Among the ‘ulama, the fuqaha (plural of faqih, meaning a cleric well-schooled in fiqh, or religious jurisprudence) are accorded special esteem in the Shi’a world. And, among the Shi’a fuqaha, mujtāhids (clerical scholars trained in ijtihād) are held in especially high regard. Since the 10th century, by our reading, important Shi’a thinkers have systematically assigned to the fuqaha all of the prerogatives of the imams. These prerogatives include powers that, in modern Western political parlance, clearly belong to the state. In the 16th century, when the Safavid dynasty made Shi’a Islam the official religion of a re-unified Iranian state, eminent scholars even began to describe the faqih’s standing in terms of wilayat al-amma (“universal guardianship”), meaning that all powers of the state were, ultimately, in clerical hands.
Thus, Khomeini did not concoct the idea that the fuqaha were the divinely designated custodians of political authority; he took it straight from longstanding Shi’a doctrine.
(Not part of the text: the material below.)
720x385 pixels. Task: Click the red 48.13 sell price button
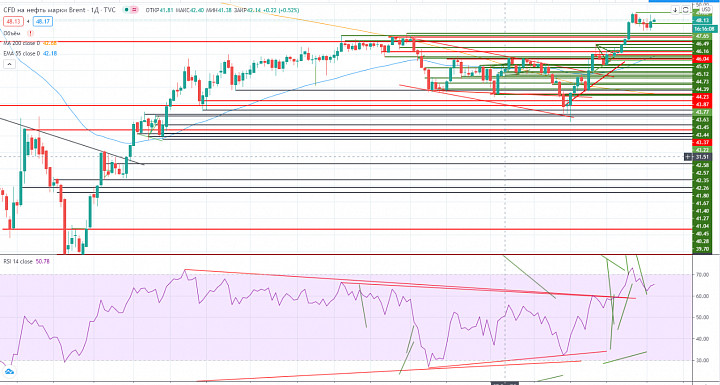[12, 21]
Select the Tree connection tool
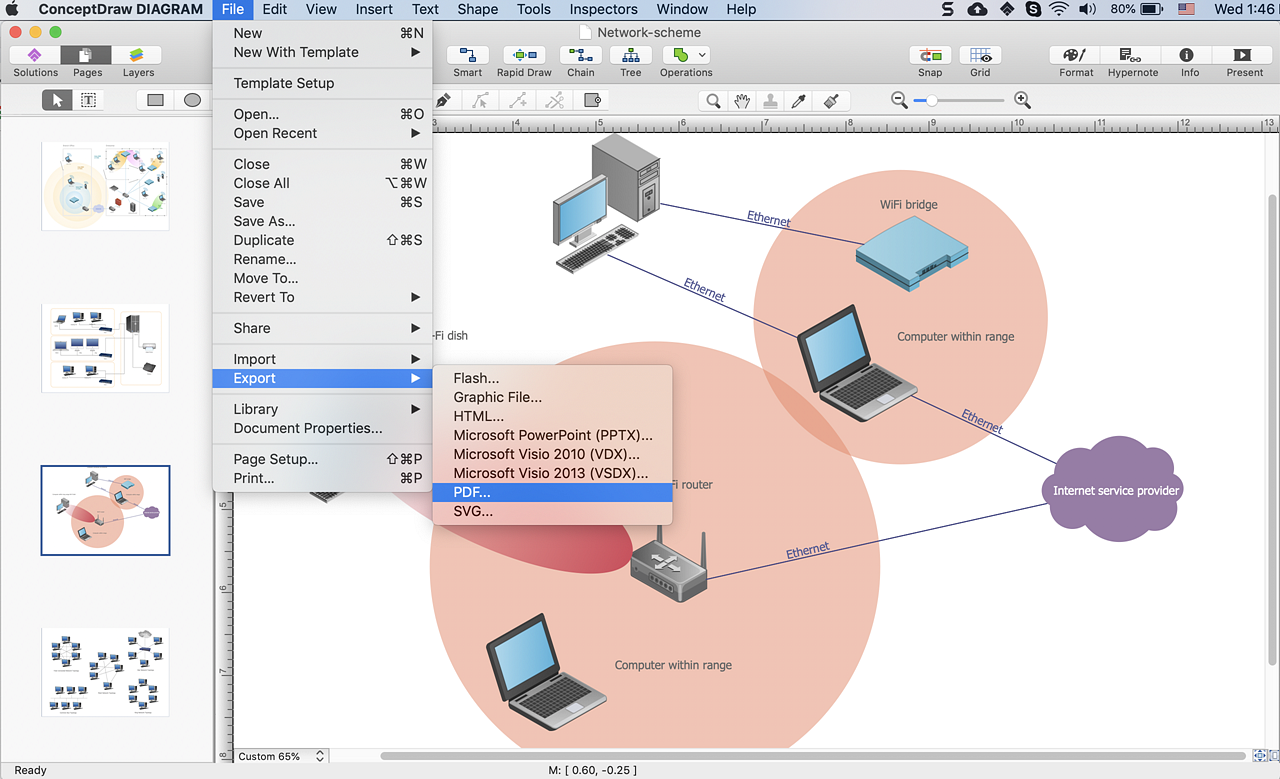The height and width of the screenshot is (779, 1280). 630,56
It is certainly the case that, at various points in Shi’a history, individual thinkers have contested the devolution of specific imami prerogatives to the fuqaha. But to take these individual thinkers as emblematic of “true” Shi’ism—as Hill and other contemporary critics of Khomeini and the Islamic Republic are wont to do—is a politically motivated exercise in historical cherry-picking.
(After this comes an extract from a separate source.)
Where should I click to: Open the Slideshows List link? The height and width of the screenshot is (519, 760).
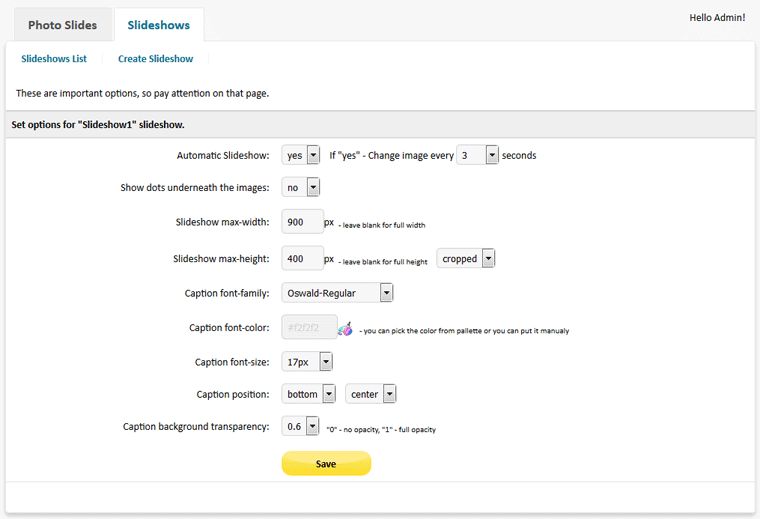(54, 59)
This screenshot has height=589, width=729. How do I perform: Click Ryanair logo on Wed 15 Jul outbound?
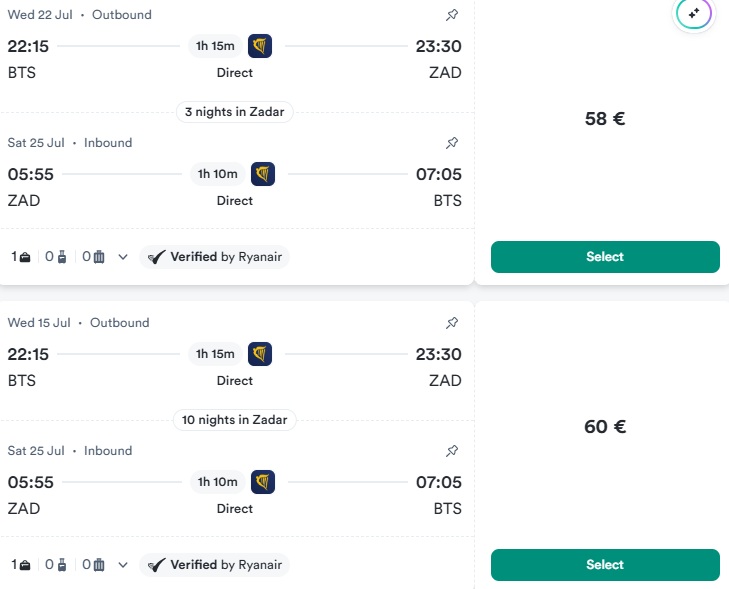[261, 354]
In this context, it is striking that, since the overthrow of Saddam Husayn in 2003, neither Sistani nor any other Iraqi cleric of prominence has challenged the Islamic Republic’s legitimacy. Sistani, in fact, has opened a large office in Qom; furthermore, Iranians who have met with Sistani on pilgrimages to Najaf report that he expresses great satisfaction with the way in which Iran has developed as a genuinely independent state since the 1979 revolution. If Sistani has been a “steady rebuke” to anything, it has been the U.S. occupation of Iraq.
A further weakness of Hill’s arguments about the Islamic Republic and its regional position, in our view, is its utter disregard for popular attitudes in the Arab and Islamic world—a common characteristic of neoconservatives analysis, in our experience, but one which seems strange, given neoconservatives’ emphasis on democracy promotion as the key to “fixing” the Middle East. In his discussion with Hill, Ignatius notes that the Islamic Republic and Hizballah have both been “pretty popular among ordinary Arabs”, but Hill is not at all inclined to engage on the point. Rather, he clings to the proposition that (at least before the Arab spring broke out), Arab elites were realizing that the Islamic Republic, especially with an active nuclear program, was a bigger threat to them than Israel. But, as we have previously written, see here, opinion polls indicate that Arab publics, in contrast to Arab elites, have a very different and strongly positive view of the Islamic Republic.
Hill’s monograph underscores just how far the United States is from adjusting its Middle East policy to reality—and how many well-entrenched intellectual actors and powerful social forces still stand in the way of that adjustment.